■ **What this task involves**:
Leaving out every picture, copy the lines of the data exactly, from the first through the line containing "The width and height of the screenshot is (455, 442).".
━━ Dataset excerpts ━━
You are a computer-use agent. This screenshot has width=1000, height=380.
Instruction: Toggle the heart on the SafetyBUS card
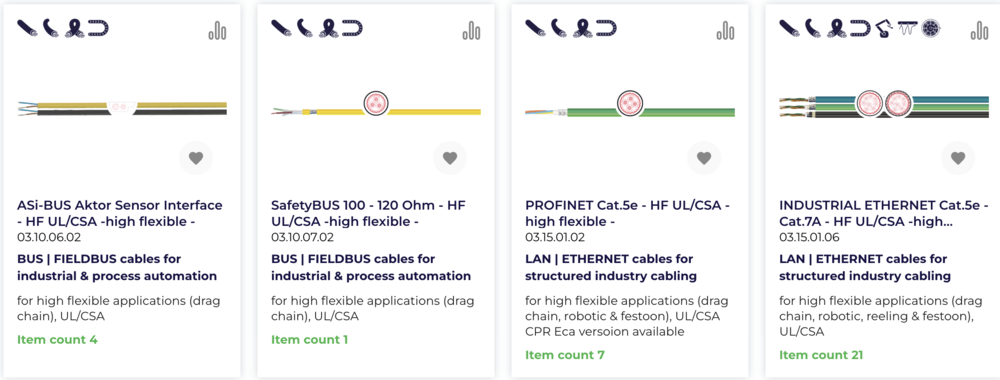pos(450,158)
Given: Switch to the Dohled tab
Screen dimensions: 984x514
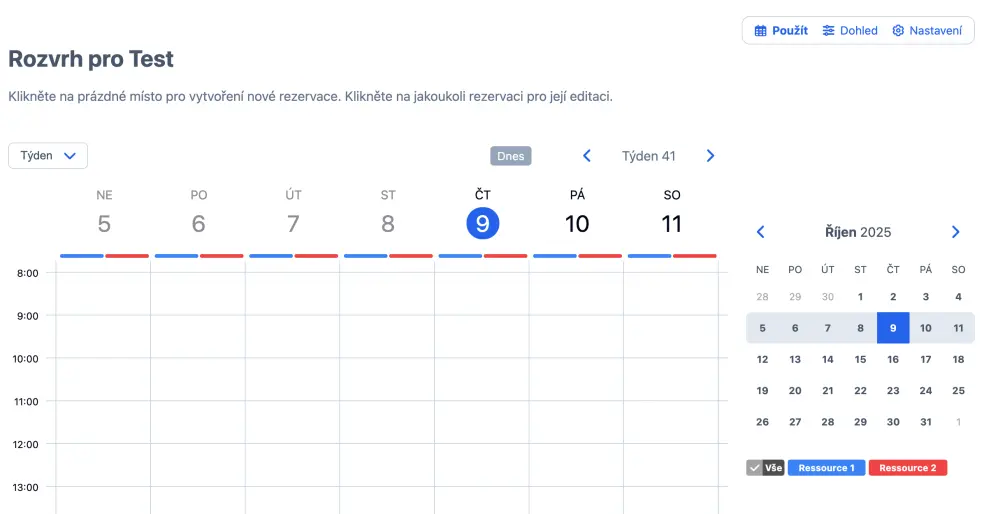Looking at the screenshot, I should click(x=850, y=31).
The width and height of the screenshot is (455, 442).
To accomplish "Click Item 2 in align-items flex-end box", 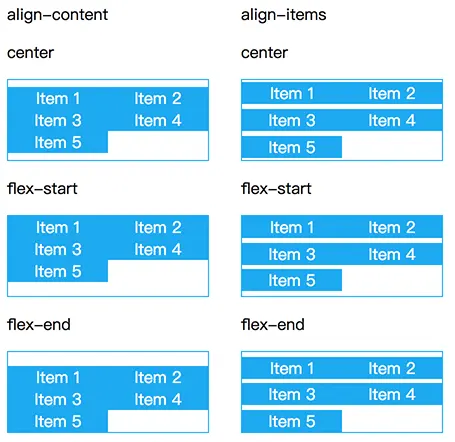I will pos(392,368).
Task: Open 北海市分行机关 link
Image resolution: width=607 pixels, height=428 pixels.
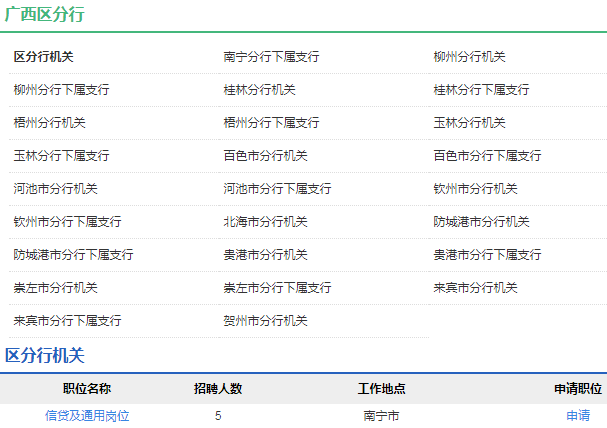Action: 265,222
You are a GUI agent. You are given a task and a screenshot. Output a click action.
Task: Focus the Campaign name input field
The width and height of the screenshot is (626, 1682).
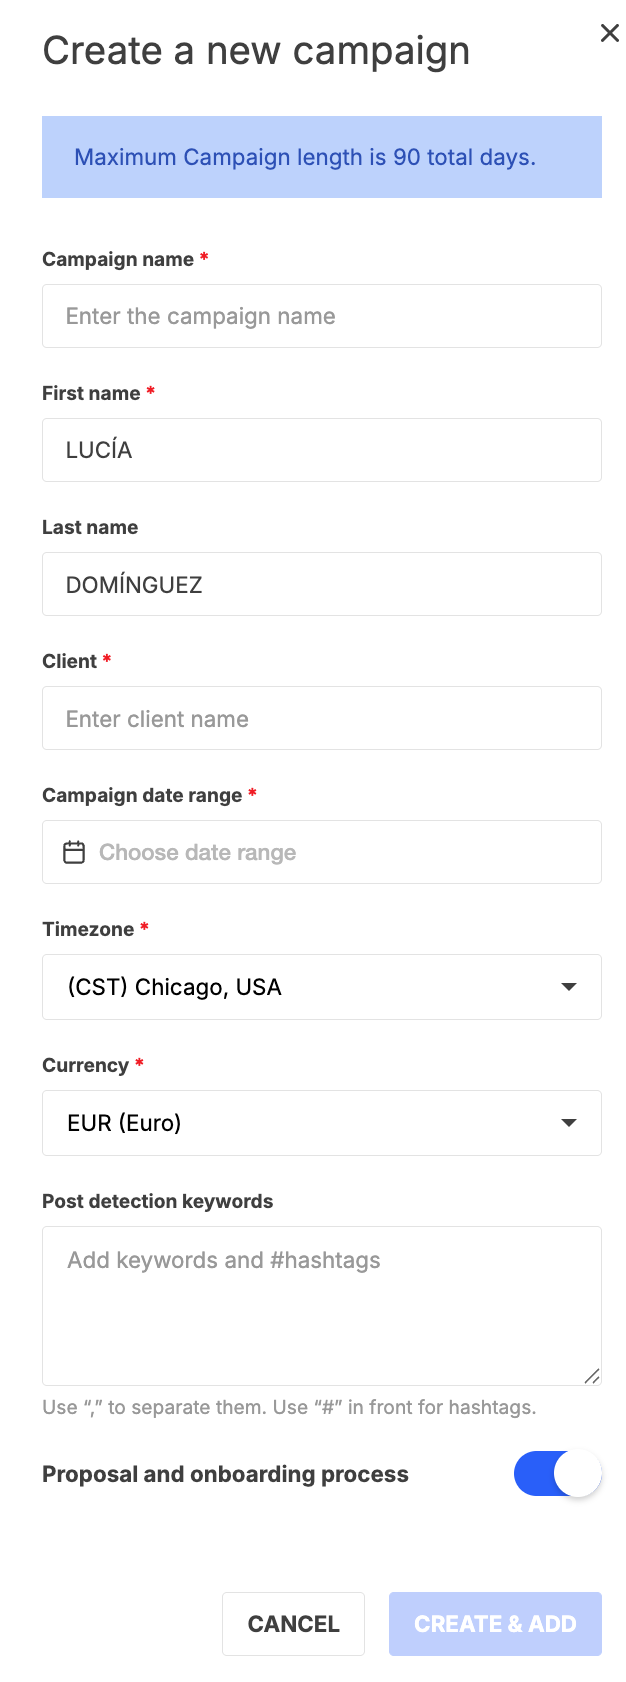coord(322,316)
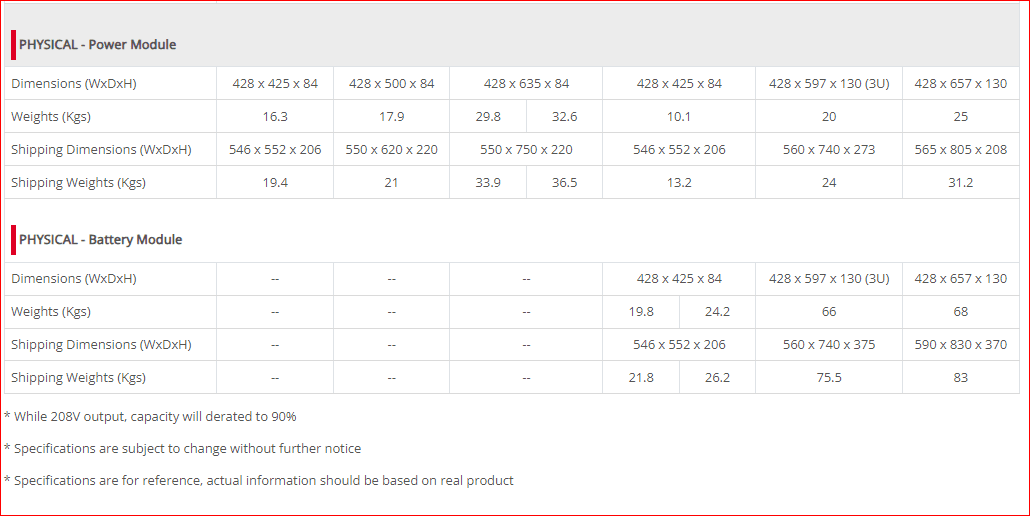Click the PHYSICAL - Battery Module heading
1030x516 pixels.
(x=101, y=240)
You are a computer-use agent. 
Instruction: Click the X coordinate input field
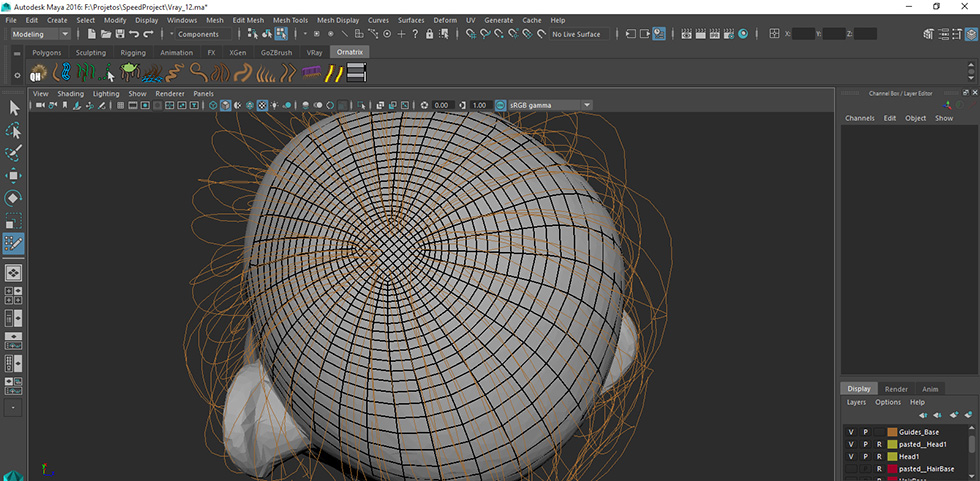click(x=804, y=34)
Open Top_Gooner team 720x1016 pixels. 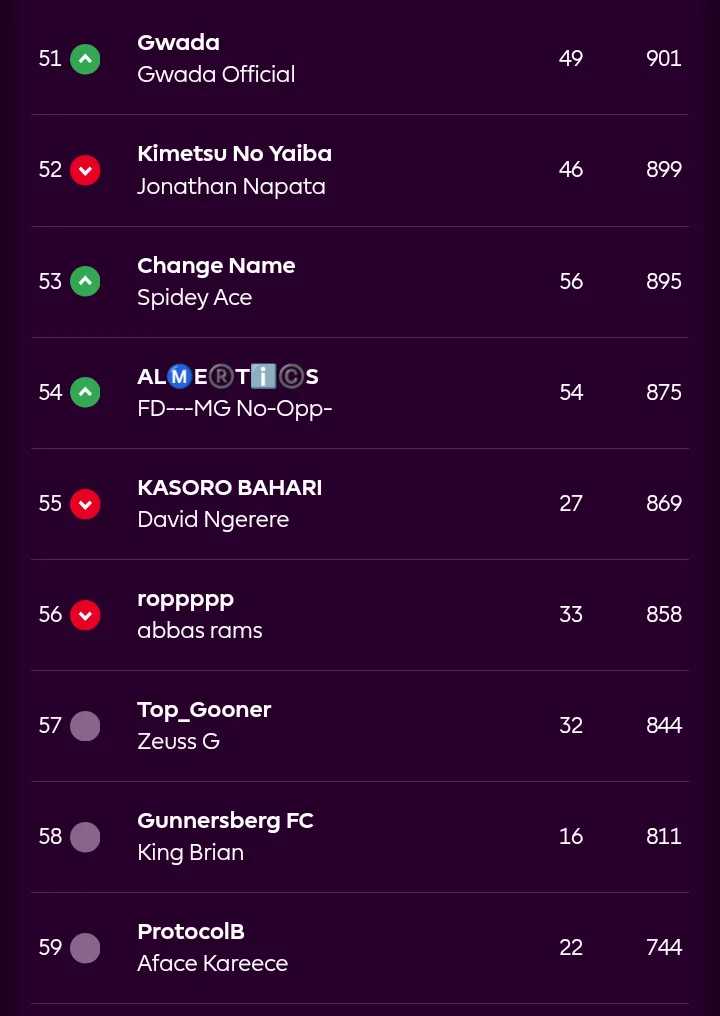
━━━
■ **Result of the exercise**:
You are a computer-use agent. This screenshot has width=1000, height=380.
Instruction: Toggle the heart on the SafetyBUS card
pos(450,158)
Given: Switch to the Dohled tab
Screen dimensions: 984x514
Looking at the screenshot, I should click(x=850, y=31).
The width and height of the screenshot is (455, 442).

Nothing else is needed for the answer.